Records from a dataset:
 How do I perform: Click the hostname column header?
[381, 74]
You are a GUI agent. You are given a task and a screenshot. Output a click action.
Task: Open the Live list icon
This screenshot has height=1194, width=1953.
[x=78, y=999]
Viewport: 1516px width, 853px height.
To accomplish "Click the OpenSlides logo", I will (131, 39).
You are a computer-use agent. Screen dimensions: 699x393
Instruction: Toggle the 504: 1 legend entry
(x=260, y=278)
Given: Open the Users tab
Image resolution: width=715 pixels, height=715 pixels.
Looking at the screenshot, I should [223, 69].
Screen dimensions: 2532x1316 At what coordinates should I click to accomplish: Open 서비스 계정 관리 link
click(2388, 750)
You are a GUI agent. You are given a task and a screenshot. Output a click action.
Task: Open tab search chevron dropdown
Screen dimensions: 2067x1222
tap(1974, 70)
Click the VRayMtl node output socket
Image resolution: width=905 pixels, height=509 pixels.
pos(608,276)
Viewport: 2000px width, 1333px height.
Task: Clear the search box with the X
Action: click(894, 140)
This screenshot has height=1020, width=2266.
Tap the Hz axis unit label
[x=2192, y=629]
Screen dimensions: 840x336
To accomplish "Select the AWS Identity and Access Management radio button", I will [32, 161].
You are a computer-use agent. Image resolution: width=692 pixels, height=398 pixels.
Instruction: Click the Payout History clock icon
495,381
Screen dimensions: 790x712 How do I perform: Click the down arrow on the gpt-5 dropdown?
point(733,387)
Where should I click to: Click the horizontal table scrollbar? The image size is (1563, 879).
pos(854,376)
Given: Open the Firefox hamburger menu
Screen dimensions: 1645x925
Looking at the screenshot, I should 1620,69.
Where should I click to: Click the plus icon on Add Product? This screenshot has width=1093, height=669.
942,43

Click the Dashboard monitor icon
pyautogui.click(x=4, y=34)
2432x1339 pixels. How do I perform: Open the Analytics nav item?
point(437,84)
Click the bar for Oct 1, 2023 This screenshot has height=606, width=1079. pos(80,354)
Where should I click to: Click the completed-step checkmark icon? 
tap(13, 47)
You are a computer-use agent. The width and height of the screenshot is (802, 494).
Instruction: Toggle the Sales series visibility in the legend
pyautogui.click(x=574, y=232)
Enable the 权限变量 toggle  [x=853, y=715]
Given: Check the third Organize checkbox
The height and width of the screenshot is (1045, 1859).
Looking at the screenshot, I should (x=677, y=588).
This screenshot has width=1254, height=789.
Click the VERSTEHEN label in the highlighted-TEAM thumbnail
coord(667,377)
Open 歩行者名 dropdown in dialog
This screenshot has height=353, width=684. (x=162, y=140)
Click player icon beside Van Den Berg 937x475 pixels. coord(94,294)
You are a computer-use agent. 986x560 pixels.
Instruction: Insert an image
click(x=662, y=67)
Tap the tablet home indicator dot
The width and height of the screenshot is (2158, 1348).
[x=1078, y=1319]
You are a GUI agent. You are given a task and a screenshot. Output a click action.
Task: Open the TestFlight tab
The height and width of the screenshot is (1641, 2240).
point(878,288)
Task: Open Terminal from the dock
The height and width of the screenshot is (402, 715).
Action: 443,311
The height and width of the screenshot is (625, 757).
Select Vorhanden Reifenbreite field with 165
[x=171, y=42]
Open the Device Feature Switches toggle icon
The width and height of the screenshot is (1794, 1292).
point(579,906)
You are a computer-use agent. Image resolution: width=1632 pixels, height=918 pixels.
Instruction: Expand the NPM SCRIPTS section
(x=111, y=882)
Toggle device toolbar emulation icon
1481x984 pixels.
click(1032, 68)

Your task:
In the entries above, find the line holding "Screen dimensions: 2532x1316" and the line holding "Click the VRayMtl node output socket", then retype exactly those two lines and every line between them, and nothing else.

Task solution:
Screen dimensions: 2532x1316 At what coordinates should I click to accomplish: Open 서비스 계정 관리 link
click(2388, 750)
You are a GUI agent. You are given a task and a screenshot. Output a click action.
Task: Open tab search chevron dropdown
Screen dimensions: 2067x1222
tap(1974, 70)
Click the VRayMtl node output socket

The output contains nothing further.